She sat up and gave him a proper look. “What is it? I can sense how troubled you are. It’s not just the crops.”

“It is, partly. You and I both know that I have to be here to make sure it’s done right. Not just because they’re a bunch
of slackers. They need the kind of guidance Grant can give them. Which silos are used for what, how much drying the grain
should be given first.”

“Mr Butterworth can tell them that.”

“Johan, you mean.”

They managed to avoid each other’s eye. But the mild guilt was the same in both of them. Identity was a taboo topic on Norfolk
these days.

“He can tell them,” Luca said. “Whether they’ll listen and actually do the work is another matter. We’ve still got a way to
go before we’re one big harmonious family working for the common good.”

She grinned. “Arses need to be kicked.”

“Damn right!”

“So what’s with all the angst?”

“Days like this give me time to think. They’re so slow. There’s no urgent farmwork to do at the moment, only the pruning.
And Johan can supervise that okay.”

“Ah.” She drew her knees up under her chin, and hugged them. “The girls.”

“Yeah,” he admitted sheepishly. “The girls. I hate it, you know. It means I’m more of Grant than I am of me. That I’m losing
control. That can’t be right. I’m Luca; and they’re nothing to me, they’re nothing to do with me.”

“Me neither,” she said miserably. “But I think we’re fighting an instinct we can never beat.

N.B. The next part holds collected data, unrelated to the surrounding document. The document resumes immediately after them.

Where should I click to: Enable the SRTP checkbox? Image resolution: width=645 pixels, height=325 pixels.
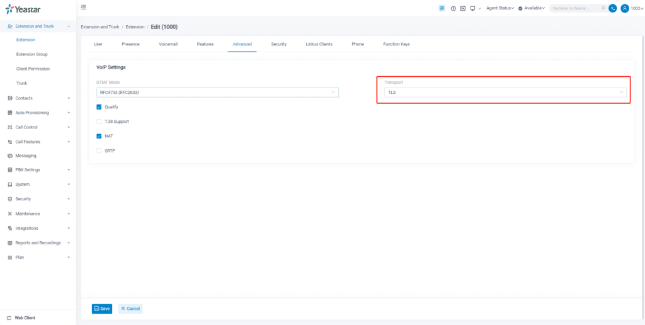tap(99, 151)
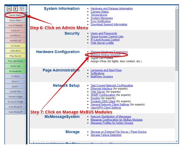This screenshot has width=184, height=149.
Task: Click the scrollbar down arrow
Action: click(x=177, y=141)
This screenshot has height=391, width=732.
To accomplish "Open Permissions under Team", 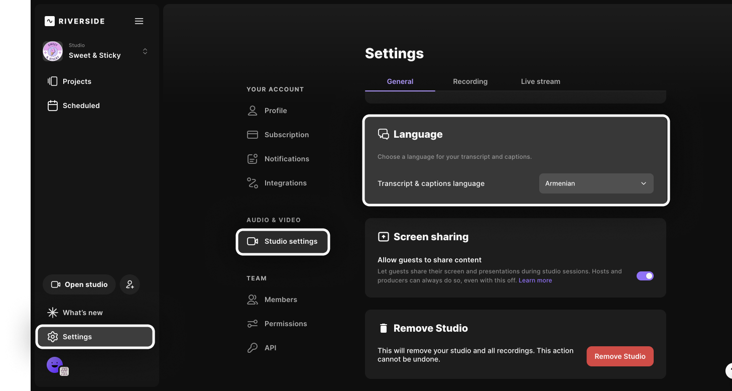I will click(285, 324).
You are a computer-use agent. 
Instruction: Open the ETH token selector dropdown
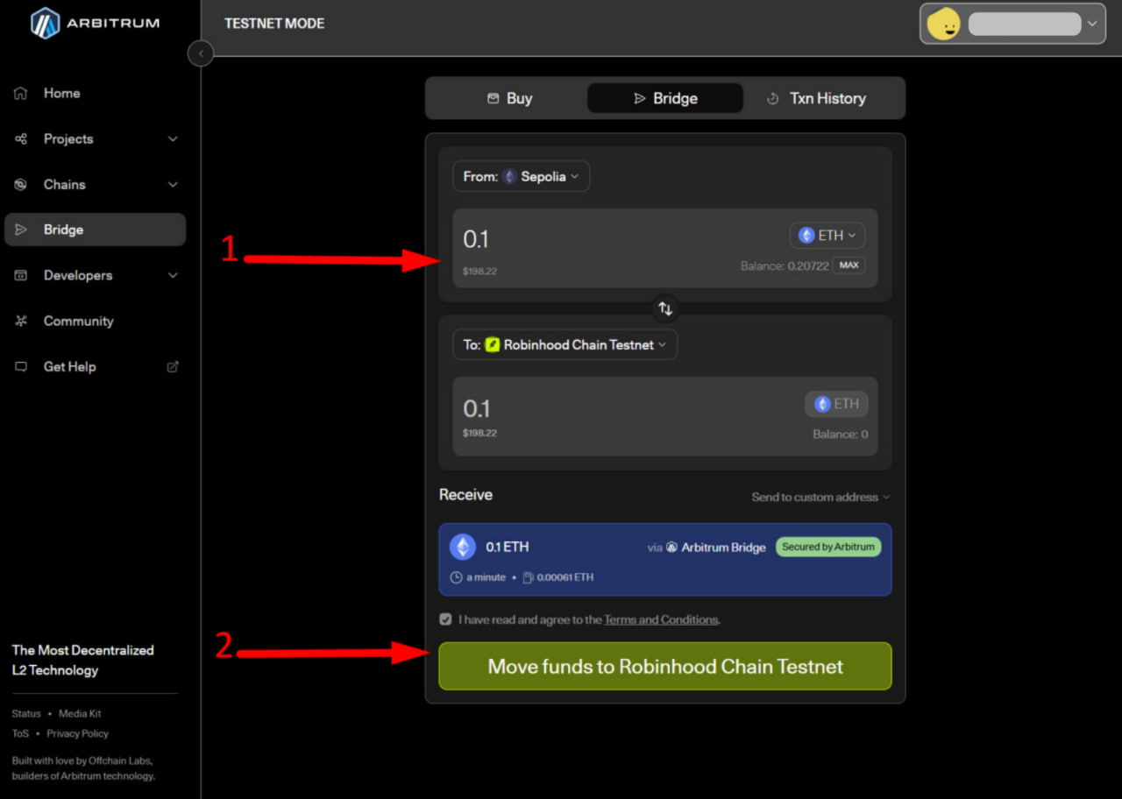(x=827, y=235)
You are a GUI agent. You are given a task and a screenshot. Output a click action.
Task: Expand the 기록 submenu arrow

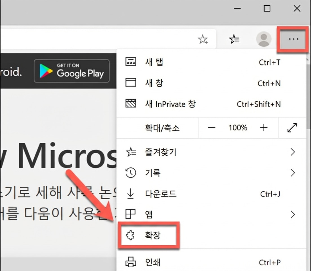pyautogui.click(x=293, y=173)
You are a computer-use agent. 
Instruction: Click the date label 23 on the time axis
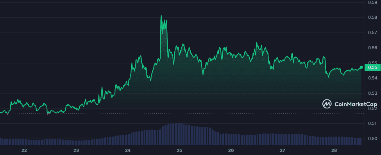click(76, 150)
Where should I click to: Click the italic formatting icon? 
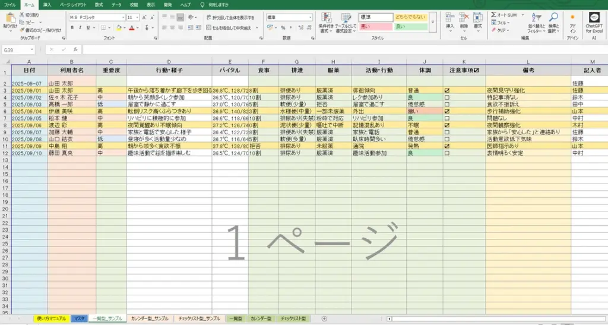(x=79, y=28)
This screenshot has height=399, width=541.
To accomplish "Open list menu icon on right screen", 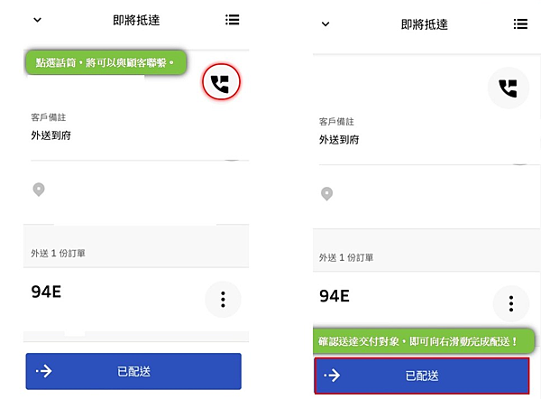I will point(520,23).
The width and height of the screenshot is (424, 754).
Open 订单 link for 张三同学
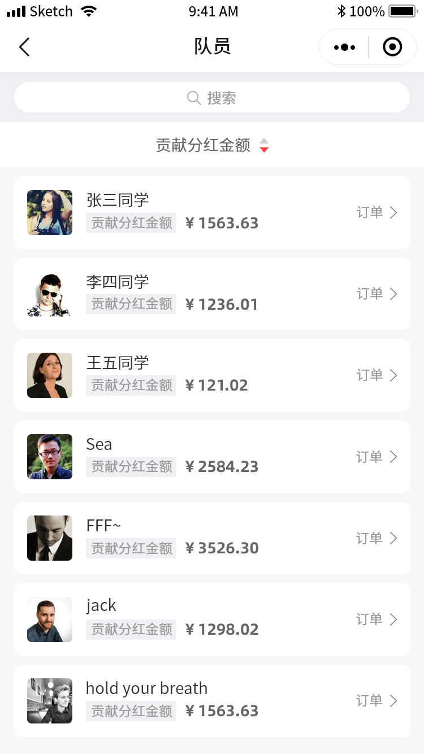click(x=370, y=213)
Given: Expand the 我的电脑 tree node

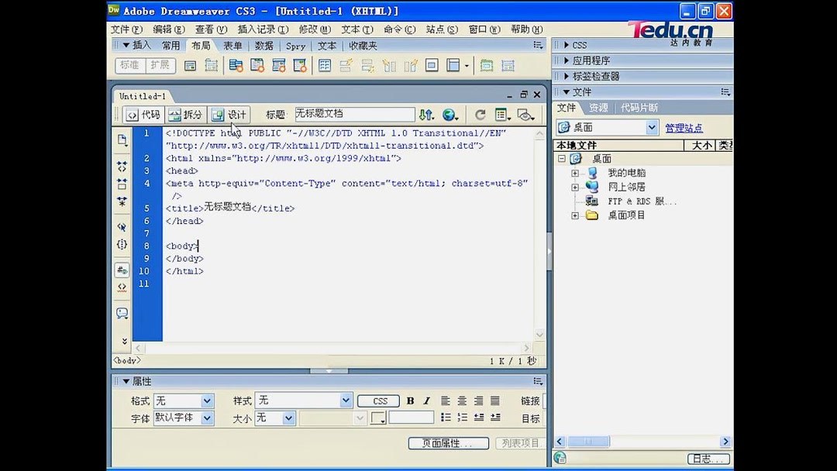Looking at the screenshot, I should pos(574,172).
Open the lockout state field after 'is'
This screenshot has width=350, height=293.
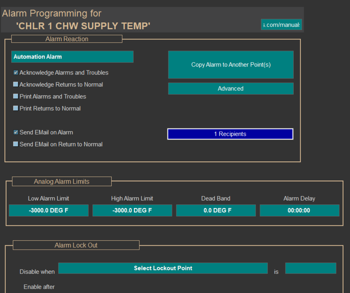[x=310, y=268]
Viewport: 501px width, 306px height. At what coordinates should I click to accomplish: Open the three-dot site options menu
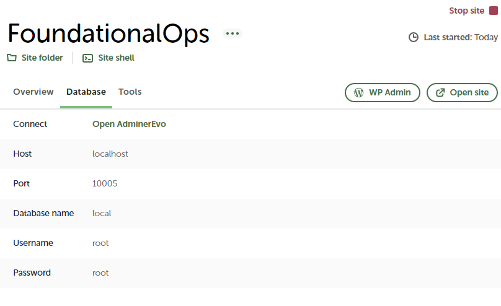(233, 33)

They’re the daughters of this
body, Luca. And the more I settle into this body, the more it belongs to me, then the more I have to accept what comes with
it. What Marjorie Kavanagh is. If I don’t, she’ll haunt me forever; and rightly so. This is supposed to be our haven. How
can it be if we reject them? We will never be given peace.”

“Grant hates me. If he could put a gun to my head right now, he’d do it. Sometimes, when I’m more him than me, I think I’m
going to do it. The only reason I’m still here is because he’s not ready to commit suicide yet. He desperately wants to know
what’s happened to Louise and Genevieve. He wants that so bad that I do too, now. That’s why today is so tempting. I could
take a horse and ride over to Knossington, there’s another aeroambulance stationed there. If it still works I could be in
Norwich by evening.”

“I doubt any kind of plane would work, not here.”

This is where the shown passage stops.